# WHAT THE EXERCISE ASKS
Rewrite the stretch of the certificate rotation text from "# Export your" through "the existing cert)", changing "YourPassword" to "S3cretPass".

Rotating certs without breaking anything

The CSI driver polls Key Vault every two minutes — set by --rotation-poll-interval 2m when the cluster was created. Practically, rotation is one of the least dramatic things I’ve ever done in production. You push a new cert into Key Vault, you wait two minutes, you’re done.

My usual flow:

# Export your new certificate as PFX
openssl pkcs12 -export \
  -in new-certificate.crt \
  -inkey new-private.key \
  -out new-certificate.pfx \
  -password pass:YourPassword

# Import to Key Vault (overwrites with a new version of the existing cert)
az keyvault certificate import \
  --vault-name kv-aks-istio-demo \
  --name gateway-tls-cert \
  --file new-certificate.pfx \
  --password "YourPassword"

# Within ~2 minutes, the Kubernetes Secret picks up the new cert
kubectl get secret gateway-tls-secret \
  -o jsonpath='{.data.tls\.crt}' \
  | base64 -d | openssl x509 -noout -dates

Or just re-run deploy.sh with SSL_PFX_PATH pointing at the new file — same result. The reason this doesn’t cause downtime is worth a brief peek under the hood:

  1. CSI driver notices a new version on its next two-minute poll
  2. Updates the gateway-tls-secret Kubernetes Secret atomically
  3. Envoy gets a watch event from the kube API
  4. New connections start using the new cert immediately; existing connections finish out on the old cert until they naturally close
  5. Nothing drops

If you want to watch it happen live:

# Watch the secret update event arrive
kubectl get secret gateway-tls-secret -w

# And check CSI driver logs for sync events
kubectl logs -n kube-system -l app.kubernetes.io/name=secrets-store-csi-driver --tail=20

Four Routing Patterns You’ll Actually Use

This is the bit I had the most fun with. The Gateway API expresses things cleanly that NGINX needed annotation gymnastics for. All four manifests in the repo use __DOMAIN_NAME__ as a placeholder — the deploy script does a sed substitution at apply time, so you don’t have to hand-edit anything.

# EXTRACTED RECORDS
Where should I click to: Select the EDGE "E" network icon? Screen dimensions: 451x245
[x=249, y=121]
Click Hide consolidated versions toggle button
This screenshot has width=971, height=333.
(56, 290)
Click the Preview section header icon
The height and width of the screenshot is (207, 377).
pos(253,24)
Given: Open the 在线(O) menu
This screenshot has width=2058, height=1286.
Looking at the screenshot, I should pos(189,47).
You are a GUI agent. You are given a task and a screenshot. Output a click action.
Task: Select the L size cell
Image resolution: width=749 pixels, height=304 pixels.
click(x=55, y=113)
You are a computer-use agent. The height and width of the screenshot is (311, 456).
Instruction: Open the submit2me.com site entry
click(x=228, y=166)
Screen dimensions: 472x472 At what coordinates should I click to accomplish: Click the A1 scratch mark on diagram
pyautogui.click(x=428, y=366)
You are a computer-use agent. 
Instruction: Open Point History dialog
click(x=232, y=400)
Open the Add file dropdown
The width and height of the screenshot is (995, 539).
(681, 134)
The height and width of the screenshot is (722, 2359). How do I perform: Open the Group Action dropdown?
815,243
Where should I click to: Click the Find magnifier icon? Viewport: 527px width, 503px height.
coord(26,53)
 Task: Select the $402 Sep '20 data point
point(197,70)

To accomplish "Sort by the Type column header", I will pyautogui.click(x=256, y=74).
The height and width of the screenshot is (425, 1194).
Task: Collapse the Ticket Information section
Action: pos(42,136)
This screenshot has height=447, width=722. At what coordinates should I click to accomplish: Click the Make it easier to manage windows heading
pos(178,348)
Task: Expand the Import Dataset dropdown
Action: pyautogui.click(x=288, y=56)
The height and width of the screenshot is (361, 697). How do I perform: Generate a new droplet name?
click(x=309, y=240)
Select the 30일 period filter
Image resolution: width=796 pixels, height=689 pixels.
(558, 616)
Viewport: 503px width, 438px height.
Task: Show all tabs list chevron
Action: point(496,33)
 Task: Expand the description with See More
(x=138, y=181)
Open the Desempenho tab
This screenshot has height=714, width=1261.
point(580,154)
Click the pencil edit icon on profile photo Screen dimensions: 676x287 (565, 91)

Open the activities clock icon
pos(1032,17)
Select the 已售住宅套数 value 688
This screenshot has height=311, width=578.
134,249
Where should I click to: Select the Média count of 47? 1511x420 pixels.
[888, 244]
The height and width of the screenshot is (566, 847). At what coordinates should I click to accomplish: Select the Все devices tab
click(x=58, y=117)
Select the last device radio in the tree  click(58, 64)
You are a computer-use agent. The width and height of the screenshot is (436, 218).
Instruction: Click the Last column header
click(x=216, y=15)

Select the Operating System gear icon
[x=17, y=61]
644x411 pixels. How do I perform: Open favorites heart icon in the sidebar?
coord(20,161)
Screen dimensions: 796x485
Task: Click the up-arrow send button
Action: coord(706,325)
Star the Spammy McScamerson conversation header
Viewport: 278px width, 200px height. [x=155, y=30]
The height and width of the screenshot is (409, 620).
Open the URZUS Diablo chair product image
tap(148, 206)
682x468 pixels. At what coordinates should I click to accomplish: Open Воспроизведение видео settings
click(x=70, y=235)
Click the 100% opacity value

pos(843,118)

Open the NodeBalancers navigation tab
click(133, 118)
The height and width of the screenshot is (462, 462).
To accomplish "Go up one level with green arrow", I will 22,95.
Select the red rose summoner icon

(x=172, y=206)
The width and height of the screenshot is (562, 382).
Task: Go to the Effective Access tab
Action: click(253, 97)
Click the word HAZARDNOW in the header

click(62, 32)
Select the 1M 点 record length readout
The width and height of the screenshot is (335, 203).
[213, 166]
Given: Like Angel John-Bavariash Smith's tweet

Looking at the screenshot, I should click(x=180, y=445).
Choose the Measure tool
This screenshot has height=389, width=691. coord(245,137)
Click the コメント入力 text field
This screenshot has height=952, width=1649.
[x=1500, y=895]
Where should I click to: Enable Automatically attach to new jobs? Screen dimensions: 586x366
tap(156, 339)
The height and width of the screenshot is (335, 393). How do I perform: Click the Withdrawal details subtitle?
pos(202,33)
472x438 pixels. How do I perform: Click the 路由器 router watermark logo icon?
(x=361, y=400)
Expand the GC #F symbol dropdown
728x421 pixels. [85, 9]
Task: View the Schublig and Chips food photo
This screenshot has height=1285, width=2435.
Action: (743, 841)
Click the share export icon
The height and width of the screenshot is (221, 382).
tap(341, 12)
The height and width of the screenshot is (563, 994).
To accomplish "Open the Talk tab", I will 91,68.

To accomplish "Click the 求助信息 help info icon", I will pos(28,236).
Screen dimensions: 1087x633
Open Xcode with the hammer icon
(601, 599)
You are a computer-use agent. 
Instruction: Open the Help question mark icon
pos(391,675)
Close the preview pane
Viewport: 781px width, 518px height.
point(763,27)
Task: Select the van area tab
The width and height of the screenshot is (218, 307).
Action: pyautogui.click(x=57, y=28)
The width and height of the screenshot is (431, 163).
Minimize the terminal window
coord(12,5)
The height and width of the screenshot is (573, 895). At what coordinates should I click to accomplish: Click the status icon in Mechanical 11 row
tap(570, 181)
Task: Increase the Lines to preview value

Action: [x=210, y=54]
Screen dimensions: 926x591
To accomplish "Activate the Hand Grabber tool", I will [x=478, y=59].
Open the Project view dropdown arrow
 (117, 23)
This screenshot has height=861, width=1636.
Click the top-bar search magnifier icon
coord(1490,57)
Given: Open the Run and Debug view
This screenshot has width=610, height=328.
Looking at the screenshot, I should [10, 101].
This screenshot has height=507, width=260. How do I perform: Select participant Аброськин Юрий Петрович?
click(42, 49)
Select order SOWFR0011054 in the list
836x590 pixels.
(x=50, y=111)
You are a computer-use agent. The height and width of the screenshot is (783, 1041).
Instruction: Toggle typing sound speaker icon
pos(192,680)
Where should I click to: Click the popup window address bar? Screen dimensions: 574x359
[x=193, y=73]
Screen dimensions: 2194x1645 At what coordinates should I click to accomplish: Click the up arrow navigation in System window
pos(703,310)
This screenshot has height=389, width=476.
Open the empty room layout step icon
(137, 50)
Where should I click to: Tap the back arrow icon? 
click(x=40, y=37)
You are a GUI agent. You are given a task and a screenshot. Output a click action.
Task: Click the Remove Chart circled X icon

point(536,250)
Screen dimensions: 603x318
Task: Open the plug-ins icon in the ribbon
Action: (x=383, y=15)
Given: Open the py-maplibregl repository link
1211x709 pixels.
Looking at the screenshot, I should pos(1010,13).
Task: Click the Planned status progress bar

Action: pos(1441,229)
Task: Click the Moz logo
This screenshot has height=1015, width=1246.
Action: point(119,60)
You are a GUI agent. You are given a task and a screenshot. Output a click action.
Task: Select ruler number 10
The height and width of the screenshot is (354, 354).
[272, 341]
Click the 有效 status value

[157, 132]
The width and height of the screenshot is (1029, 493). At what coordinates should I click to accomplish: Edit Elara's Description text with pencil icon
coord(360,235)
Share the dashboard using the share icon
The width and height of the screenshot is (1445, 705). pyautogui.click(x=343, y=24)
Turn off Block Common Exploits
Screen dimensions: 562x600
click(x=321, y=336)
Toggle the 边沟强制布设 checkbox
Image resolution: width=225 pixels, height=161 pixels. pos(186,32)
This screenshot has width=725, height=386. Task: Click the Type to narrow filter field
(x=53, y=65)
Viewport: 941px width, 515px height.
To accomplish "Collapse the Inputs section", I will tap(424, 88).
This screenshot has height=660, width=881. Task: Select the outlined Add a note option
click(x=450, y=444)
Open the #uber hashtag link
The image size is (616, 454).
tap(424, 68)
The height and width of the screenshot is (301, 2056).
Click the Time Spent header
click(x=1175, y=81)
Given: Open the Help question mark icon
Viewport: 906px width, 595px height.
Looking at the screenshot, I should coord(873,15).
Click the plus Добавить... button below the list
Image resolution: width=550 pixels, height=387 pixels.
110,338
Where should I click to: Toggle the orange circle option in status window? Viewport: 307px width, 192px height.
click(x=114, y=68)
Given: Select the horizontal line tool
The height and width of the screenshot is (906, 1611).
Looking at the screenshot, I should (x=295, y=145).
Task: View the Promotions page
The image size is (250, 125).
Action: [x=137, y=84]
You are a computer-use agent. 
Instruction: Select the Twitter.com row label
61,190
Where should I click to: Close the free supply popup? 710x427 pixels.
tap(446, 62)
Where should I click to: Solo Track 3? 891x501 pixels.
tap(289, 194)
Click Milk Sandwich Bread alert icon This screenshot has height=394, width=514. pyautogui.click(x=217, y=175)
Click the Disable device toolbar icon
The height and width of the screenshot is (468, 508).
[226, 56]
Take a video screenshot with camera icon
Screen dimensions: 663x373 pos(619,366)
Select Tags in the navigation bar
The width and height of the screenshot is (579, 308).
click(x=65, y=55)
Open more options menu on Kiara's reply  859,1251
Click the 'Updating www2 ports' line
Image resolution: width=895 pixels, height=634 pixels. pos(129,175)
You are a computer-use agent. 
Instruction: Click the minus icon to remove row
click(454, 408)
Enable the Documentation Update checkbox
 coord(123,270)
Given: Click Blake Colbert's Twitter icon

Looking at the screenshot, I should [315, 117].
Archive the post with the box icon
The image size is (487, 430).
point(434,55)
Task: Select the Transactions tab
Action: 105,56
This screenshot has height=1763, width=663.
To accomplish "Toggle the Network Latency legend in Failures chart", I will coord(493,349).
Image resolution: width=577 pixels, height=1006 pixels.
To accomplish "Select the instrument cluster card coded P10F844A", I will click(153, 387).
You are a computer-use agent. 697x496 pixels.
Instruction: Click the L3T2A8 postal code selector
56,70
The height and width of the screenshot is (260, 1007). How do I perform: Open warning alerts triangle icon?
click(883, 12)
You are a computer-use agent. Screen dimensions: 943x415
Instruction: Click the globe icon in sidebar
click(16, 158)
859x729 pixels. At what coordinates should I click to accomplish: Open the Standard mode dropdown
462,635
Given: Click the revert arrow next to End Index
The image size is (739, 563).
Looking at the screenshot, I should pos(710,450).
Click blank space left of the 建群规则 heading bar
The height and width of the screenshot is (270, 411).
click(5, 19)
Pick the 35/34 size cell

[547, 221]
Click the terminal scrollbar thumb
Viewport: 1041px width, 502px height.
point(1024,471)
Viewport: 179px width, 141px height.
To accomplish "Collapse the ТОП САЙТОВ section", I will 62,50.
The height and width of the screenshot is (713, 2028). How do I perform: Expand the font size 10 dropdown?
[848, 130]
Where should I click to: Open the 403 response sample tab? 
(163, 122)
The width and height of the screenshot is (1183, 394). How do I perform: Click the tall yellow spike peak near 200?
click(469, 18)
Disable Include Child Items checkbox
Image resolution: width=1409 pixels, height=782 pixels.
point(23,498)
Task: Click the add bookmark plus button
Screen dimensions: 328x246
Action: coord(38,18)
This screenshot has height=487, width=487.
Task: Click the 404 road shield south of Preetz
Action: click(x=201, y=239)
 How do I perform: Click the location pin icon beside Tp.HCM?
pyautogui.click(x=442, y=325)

# SOLUTION TO THIS EXERCISE
# Export your new certificate as PFX
openssl pkcs12 -export \
  -in new-certificate.crt \
  -inkey new-private.key \
  -out new-certificate.pfx \
  -password pass:S3cretPass

# Import to Key Vault (overwrites with a new version of the existing cert)